■ GIVEN PASSAGE:
═══
Calculus 3, Double Integrals

[cosmonautics]

Set up, but do not evaluate, an iterated integral for the volume of the solid.
Under the graph of f(x,y) = 25 - x² - y² and above the xy-plane.

I think f(x,y) looks like this.
I got this double integral. There is a similar problem in my book, but it uses the plane z=16, which made the numbers kind of funny.
Could someone confirm that this (kind of) the correct answer?

 

[Crimson Sunbird]

The $\displaystyle z$ value goes from 0 to 25. For a value $\displaystyle z_0$ in between, the intersection of the plane $\displaystyle z=z_0$ with the surface is the circle with radius $\displaystyle \sqrt{25-z_0}$; its area is $\displaystyle \pi(25-z_0)=2\int_{-\sqrt{25-z_0}}^{\sqrt{25-z_0}}\sqrt{25-z_0-x}\,\mathrm dx$. Hence the volume of the solid is $\displaystyle 2\int_0^{25}\int_{-\sqrt{25-z}}^{\sqrt{25-z}}\sqrt{25-z-x}\,\mathrm dx\,\mathrm dz$.

 

[HallsofIvy]

Set up, but do not evaluate, an iterated integral for the volume of the solid.
Under the graph of f(x,y) = 25 - x² - y² and above the xy-plane.

View attachment 2634I think f(x,y) looks like this.
I got this double integral. There is a similar problem in my book, but it uses the plane z=16, which made the numbers kind of funny.
Could someone confirm that this (kind of) the correct answer?
═══
■ TASKS TO COMPLETE:
1. Can you duplicate, line for line, the stretch of the records from the line containing "3rd party ad content (722, 461)" through the line containing "1 (1086, 263)"?
2. How would you carry on the forum thread about the double-integral volume problem, picking up after its final sentence?
═══
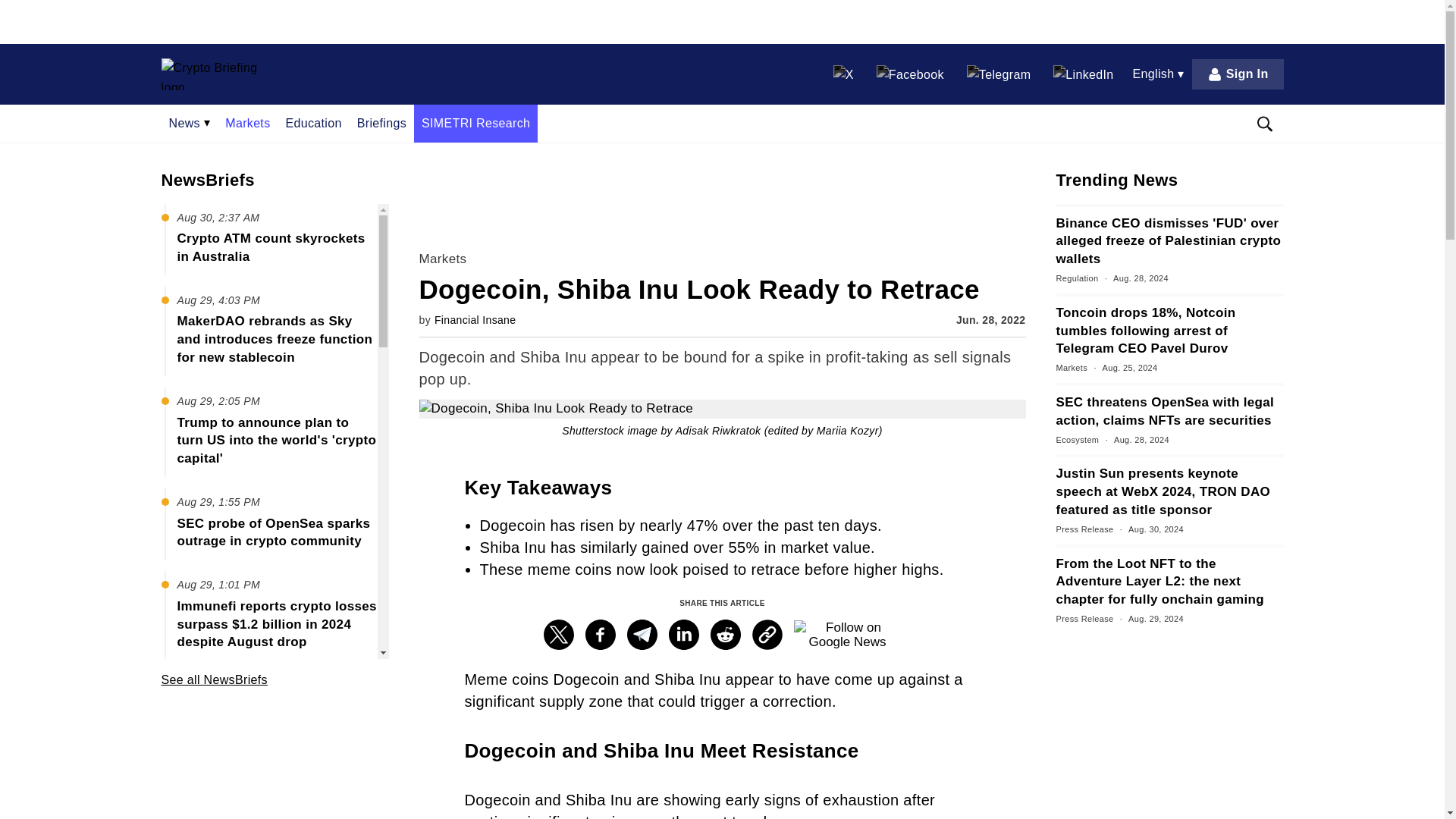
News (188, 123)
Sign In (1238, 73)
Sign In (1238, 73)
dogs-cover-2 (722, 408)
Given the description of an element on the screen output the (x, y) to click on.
═══
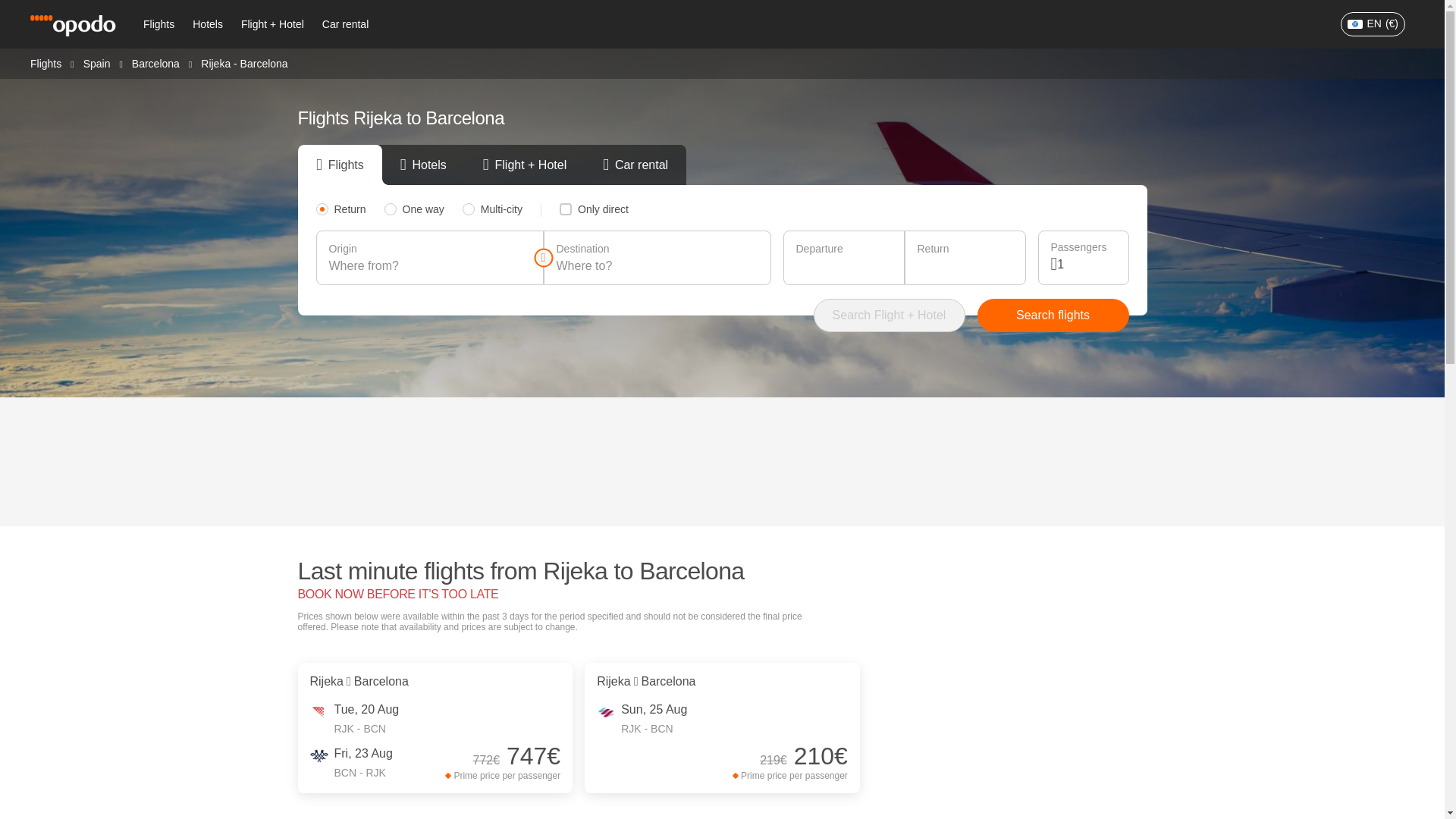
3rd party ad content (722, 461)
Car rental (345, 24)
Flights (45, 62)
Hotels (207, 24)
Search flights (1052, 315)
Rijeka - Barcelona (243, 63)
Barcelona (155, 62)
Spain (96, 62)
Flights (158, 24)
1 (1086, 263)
═══
■ PER-TASK ANSWERS:
1.
3rd party ad content (722, 461)
Car rental (345, 24)
Flights (45, 62)
Hotels (207, 24)
Search flights (1052, 315)
Rijeka - Barcelona (243, 63)
Barcelona (155, 62)
Spain (96, 62)
Flights (158, 24)
1 (1086, 263)

2.
View attachment 2635

Yes, this is correct. Projecting the paraboloid, $\displaystyle z= 25- x^2- y^2$, down to the xy-plane gives its base, with z= 0, $\displaystyle 25- x^2+ y^2$ or $\displaystyle y^2= 25- x^2$ so that x has a lowest value of -5 and highest value of 5, and, for each x, y goes from $\displaystyle -\sqrt{25- x^2}$ to $\displaystyle \sqrt{25- x^2}$.

You may not have had "integrals in polar coordinates" but, since $\displaystyle x^2+ y^2= 25$ is a circle with center at the origin and radius 5, this could also be done as $\displaystyle \int_{0}^{2\pi}\int_0^5 (25- r^2)r dr d\theta$.

 

[cosmonautics]

Yes, this is correct. Projecting the paraboloid, $\displaystyle z= 25- x^2- y^2$, down to the xy-plane gives its base, with z= 0, $\displaystyle 25- x^2+ y^2$ or $\displaystyle y^2= 25- x^2$ so that x has a lowest value of -5 and highest value of 5, and, for each x, y goes from $\displaystyle -\sqrt{25- x^2}$ to $\displaystyle \sqrt{25- x^2}$.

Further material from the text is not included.